WORK INSTRUCTION: Write out the material below exactly, beginning at the line that contains "Where should I click to: Select" and ending with its last line, both ends included; write nothing else.

START DATA EXTRACTS

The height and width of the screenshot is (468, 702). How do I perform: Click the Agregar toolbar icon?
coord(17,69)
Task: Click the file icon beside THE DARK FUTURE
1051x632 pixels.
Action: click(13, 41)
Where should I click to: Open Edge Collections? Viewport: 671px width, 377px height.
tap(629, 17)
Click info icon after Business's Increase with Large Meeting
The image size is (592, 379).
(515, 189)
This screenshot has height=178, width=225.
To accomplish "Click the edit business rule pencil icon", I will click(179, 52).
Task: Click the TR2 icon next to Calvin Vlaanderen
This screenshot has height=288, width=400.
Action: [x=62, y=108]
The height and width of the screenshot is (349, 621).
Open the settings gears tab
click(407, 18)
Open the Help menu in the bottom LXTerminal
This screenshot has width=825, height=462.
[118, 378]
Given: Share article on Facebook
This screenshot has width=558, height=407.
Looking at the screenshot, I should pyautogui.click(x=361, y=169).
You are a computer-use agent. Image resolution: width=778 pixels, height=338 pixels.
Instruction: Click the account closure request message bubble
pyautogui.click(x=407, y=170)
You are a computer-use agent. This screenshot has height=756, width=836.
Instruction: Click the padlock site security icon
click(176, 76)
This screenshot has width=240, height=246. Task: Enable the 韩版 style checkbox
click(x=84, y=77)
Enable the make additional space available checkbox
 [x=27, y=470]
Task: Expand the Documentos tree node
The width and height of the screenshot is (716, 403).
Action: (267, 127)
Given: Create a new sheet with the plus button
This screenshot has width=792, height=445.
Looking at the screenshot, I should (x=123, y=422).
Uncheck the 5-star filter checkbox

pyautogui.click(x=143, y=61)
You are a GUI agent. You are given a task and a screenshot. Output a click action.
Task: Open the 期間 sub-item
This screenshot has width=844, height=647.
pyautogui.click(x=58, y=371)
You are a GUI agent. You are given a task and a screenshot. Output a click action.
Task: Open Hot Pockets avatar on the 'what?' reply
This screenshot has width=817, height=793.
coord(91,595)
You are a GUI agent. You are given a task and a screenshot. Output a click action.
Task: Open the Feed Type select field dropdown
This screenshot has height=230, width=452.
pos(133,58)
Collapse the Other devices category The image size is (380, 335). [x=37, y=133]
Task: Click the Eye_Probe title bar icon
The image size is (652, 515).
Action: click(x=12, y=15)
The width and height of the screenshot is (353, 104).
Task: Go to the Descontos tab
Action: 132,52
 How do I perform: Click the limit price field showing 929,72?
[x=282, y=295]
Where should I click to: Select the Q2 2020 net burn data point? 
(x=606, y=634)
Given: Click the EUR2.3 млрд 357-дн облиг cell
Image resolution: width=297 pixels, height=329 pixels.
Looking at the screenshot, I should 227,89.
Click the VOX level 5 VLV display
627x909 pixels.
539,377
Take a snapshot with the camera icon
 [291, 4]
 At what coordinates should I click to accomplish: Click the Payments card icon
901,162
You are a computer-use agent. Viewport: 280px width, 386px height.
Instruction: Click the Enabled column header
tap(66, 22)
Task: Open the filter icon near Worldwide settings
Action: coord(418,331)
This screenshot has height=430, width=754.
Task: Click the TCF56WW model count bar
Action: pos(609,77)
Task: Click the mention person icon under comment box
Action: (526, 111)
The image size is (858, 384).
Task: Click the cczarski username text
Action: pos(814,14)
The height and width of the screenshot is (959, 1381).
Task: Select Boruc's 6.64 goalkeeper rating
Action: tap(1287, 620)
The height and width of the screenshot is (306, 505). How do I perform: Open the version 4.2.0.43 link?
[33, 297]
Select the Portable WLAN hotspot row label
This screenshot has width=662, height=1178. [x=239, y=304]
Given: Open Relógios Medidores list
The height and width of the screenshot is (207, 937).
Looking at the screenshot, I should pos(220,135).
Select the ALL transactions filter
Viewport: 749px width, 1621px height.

END DATA EXTRACTS

WRITTEN REPLY:
Where should I click to: Select the Q2 2020 net burn data point? 
(x=606, y=634)
Given: Click the EUR2.3 млрд 357-дн облиг cell
Image resolution: width=297 pixels, height=329 pixels.
Looking at the screenshot, I should 227,89.
Click the VOX level 5 VLV display
627x909 pixels.
539,377
Take a snapshot with the camera icon
 [291, 4]
 At what coordinates should I click to accomplish: Click the Payments card icon
901,162
You are a computer-use agent. Viewport: 280px width, 386px height.
Instruction: Click the Enabled column header
tap(66, 22)
Task: Open the filter icon near Worldwide settings
Action: coord(418,331)
This screenshot has height=430, width=754.
Task: Click the TCF56WW model count bar
Action: pos(609,77)
Task: Click the mention person icon under comment box
Action: (526, 111)
The image size is (858, 384).
Task: Click the cczarski username text
Action: pos(814,14)
The height and width of the screenshot is (959, 1381).
Task: Select Boruc's 6.64 goalkeeper rating
Action: tap(1287, 620)
The height and width of the screenshot is (306, 505). How do I perform: Open the version 4.2.0.43 link?
[33, 297]
Select the Portable WLAN hotspot row label
This screenshot has width=662, height=1178. [x=239, y=304]
Given: Open Relógios Medidores list
The height and width of the screenshot is (207, 937).
Looking at the screenshot, I should pos(220,135).
Select the ALL transactions filter
Viewport: 749px width, 1621px height.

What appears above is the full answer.